This is part 2 of a multipart series that explores ideas on how we could apply the principles of chaos engineering to serverless architectures built around Lambda functions.
The most common issue I have encountered in production are latency/performance related. They can be symptomatic of a host of underlying causes ranging from AWS network issues (which can also manifest itself in latency/error-rate spikes in any of the AWS services), overloaded servers, to simple GC pauses.
Latency spikes are inevitable — as much as you can improve the performance of your application, things will go wrong, eventually, and often they’re out of your control.
So you must design for them, and degrade the quality of your application gracefully to minimize the impact on your users.
In the case of API Gateway and Lambda, there are additional considerations:
If you use moderate timeout settings for your API functions (and you should!) then you need to consider the effects of cold starts when calling an intermediate service.
Suppose our client application communicates directly with 2 public facing APIs, whom in turn depends on an internal API.

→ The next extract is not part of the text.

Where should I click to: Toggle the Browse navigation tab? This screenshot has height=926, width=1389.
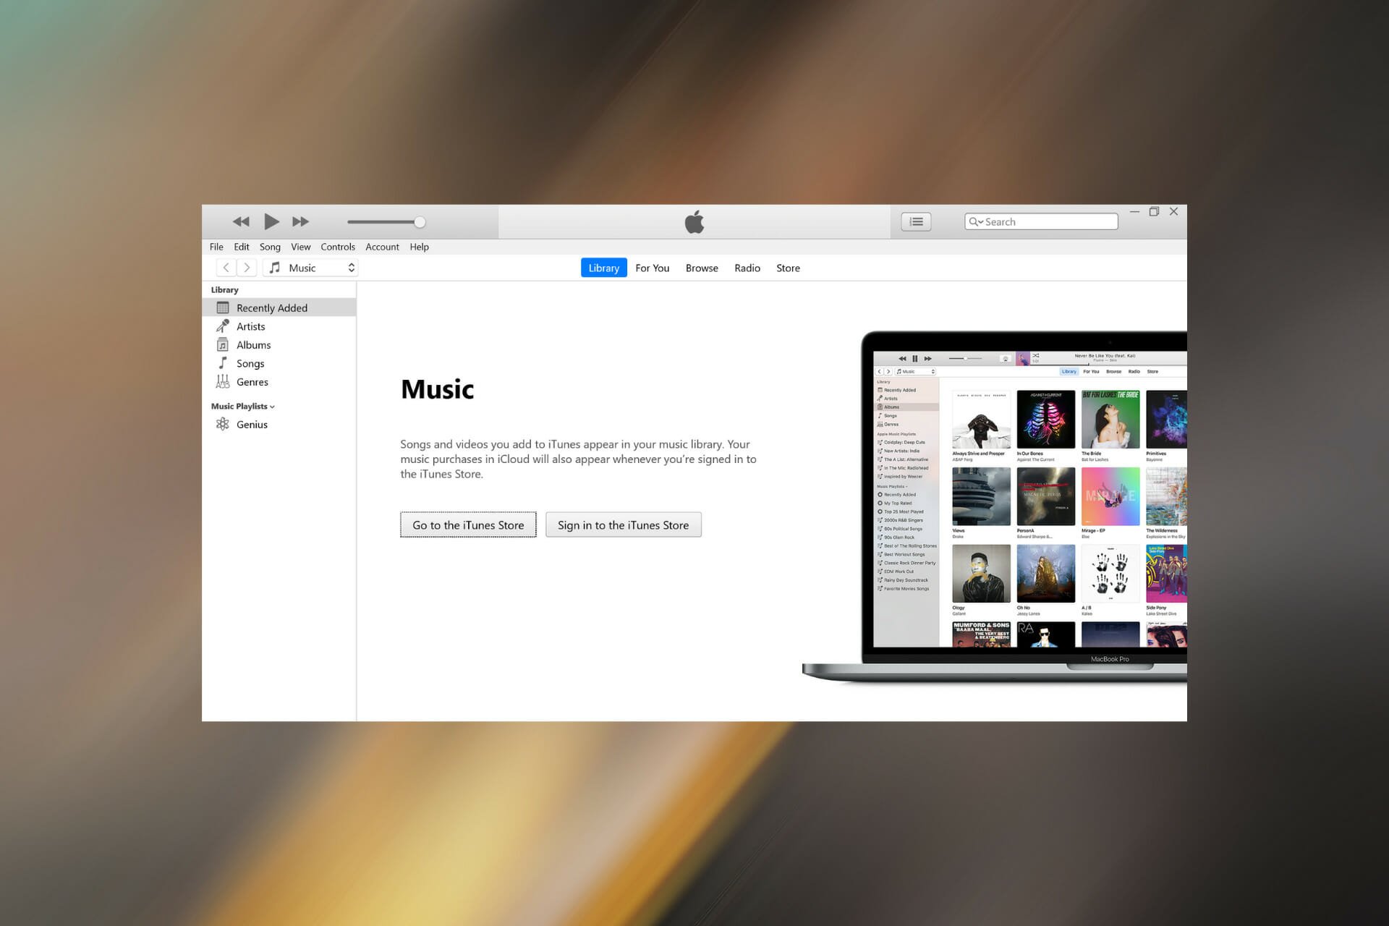[702, 268]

In this setup, I can think of 3 places where we can inject latency and each would validate a different hypothesis.
The first, and easiest place to inject latency is in the HTTP client library we use to communicate with the internal API.
This will test that our function has appropriate timeout on this HTTP communication and can degrade gracefully when this request time out.

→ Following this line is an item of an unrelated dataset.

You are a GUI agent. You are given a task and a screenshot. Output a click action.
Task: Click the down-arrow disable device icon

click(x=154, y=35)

We can inject latency to the HTTP client libraries for our internal APIs, hence validating that the caller function has configured appropriate timeout and error handling for timeouts.
Furthermore, this practice should also be applied to other 3rd party services we depend on, such as DynamoDB. We will discuss how we can inject latency to these 3rd party libraries later in the post.
We can also inject latency to 3rd party client libraries for other managed services we depend on.
This is a reasonably safe place to inject latency as the immediate blast radius is limited to this function.
However, you can (and arguably, should) consider applying this type of latency injection to intermediate services as well. Doing so does carry extra risk as it has a broader blast radius in failures cases — ie. if the function under test does not degrade gracefully then it can cause unintended problems to outer services. In this case, the blast radius for these failure cases is the same as if you’re injecting latency to the intermediate functions directly.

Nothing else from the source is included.